Copy word for word the part of the listing that opens with the line containing "Given: Click the" and runs through the end of the listing, but leave the pictures out of your answer.

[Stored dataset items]
________________________________________

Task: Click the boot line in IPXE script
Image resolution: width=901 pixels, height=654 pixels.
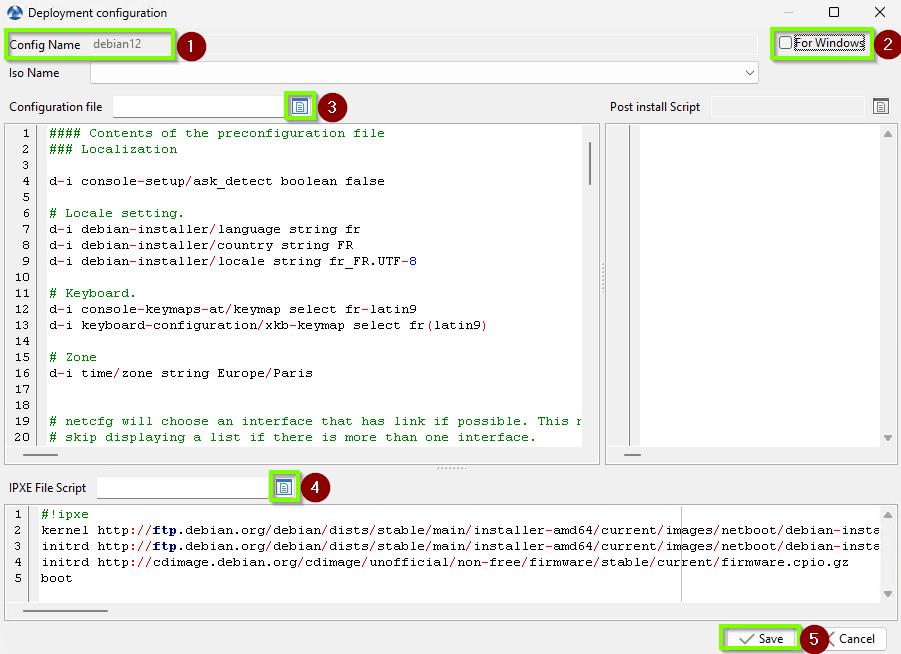Action: point(57,578)
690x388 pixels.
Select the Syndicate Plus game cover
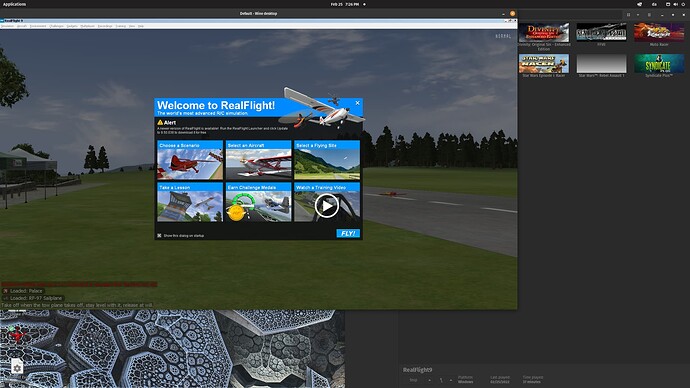(x=659, y=64)
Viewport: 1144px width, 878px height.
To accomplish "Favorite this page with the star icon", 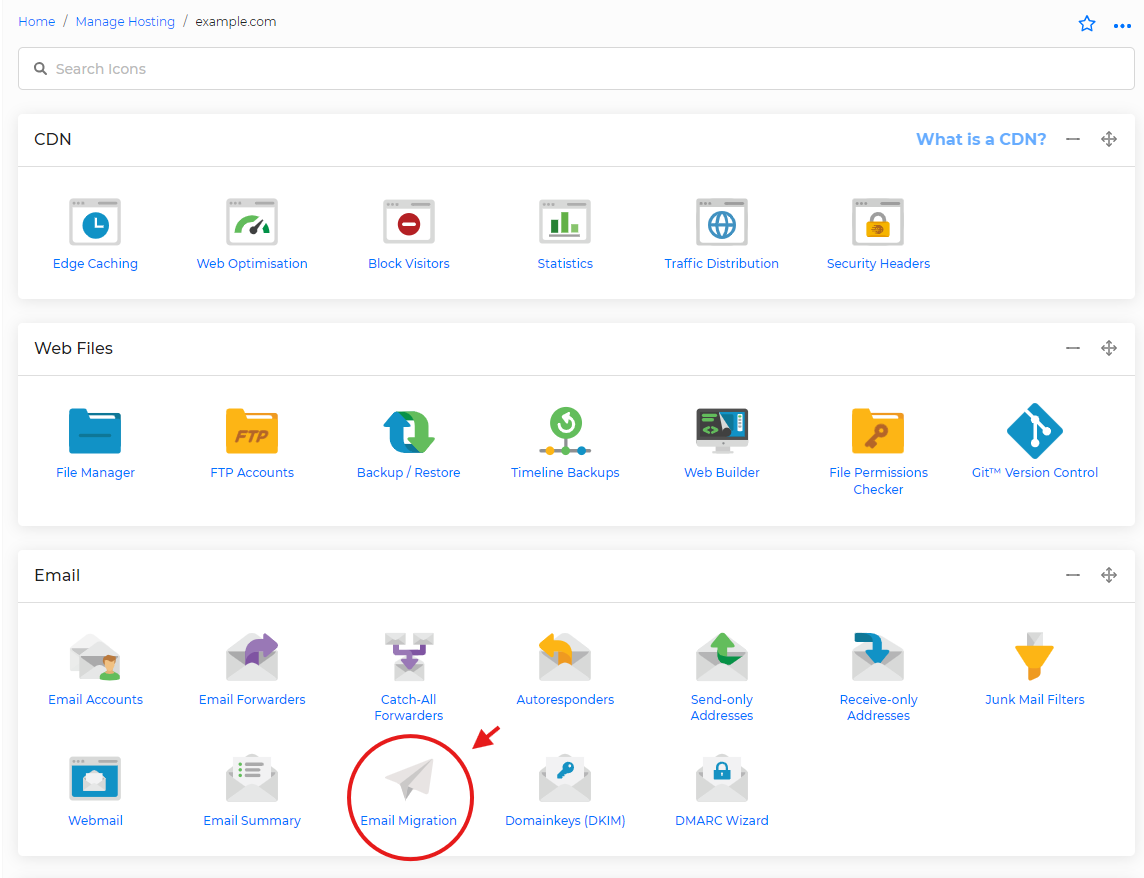I will [1087, 24].
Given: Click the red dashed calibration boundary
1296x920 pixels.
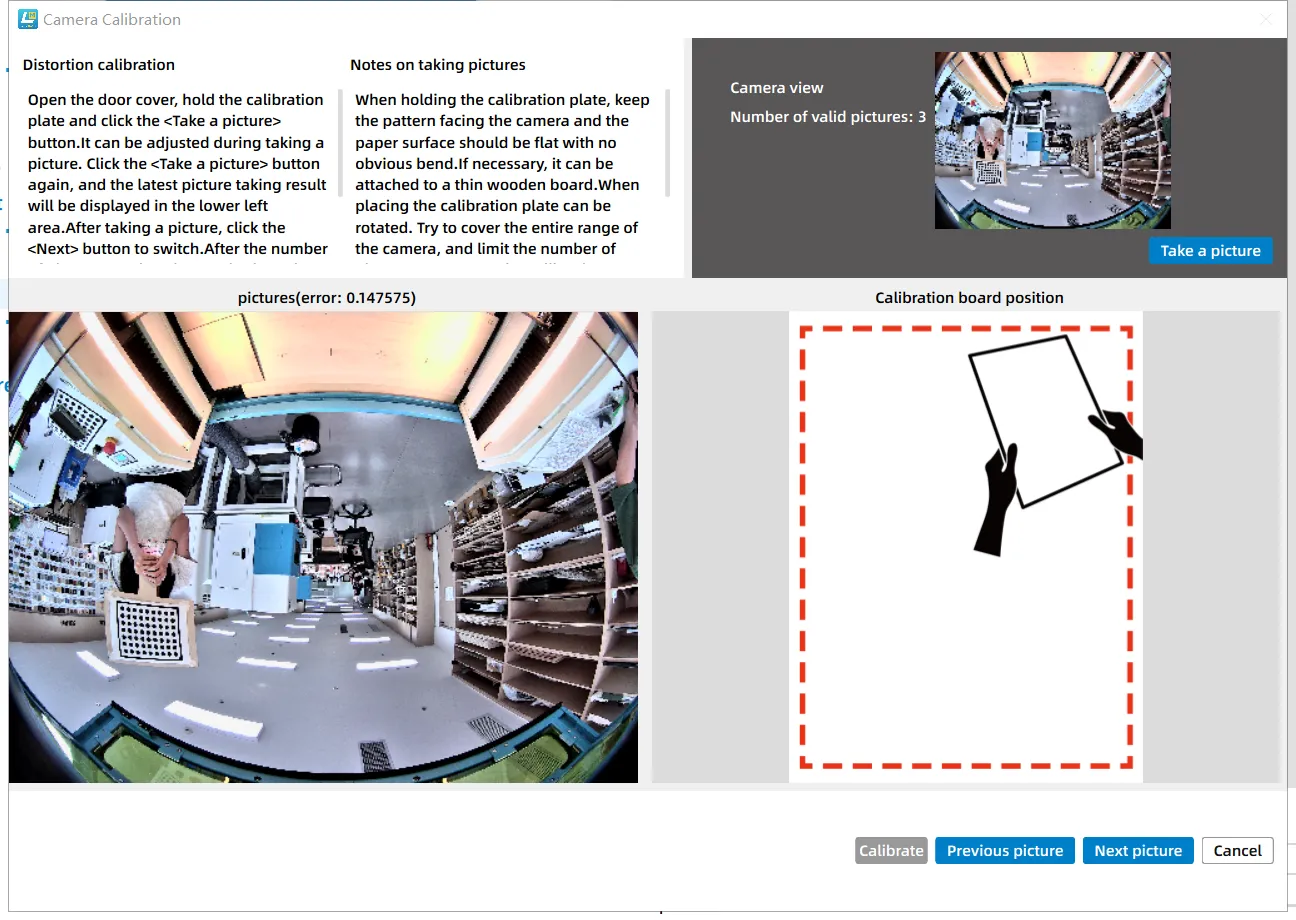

________________________________________

### RESULT OF THE TASK
Given: Click the red dashed calibration boundary
1296x920 pixels.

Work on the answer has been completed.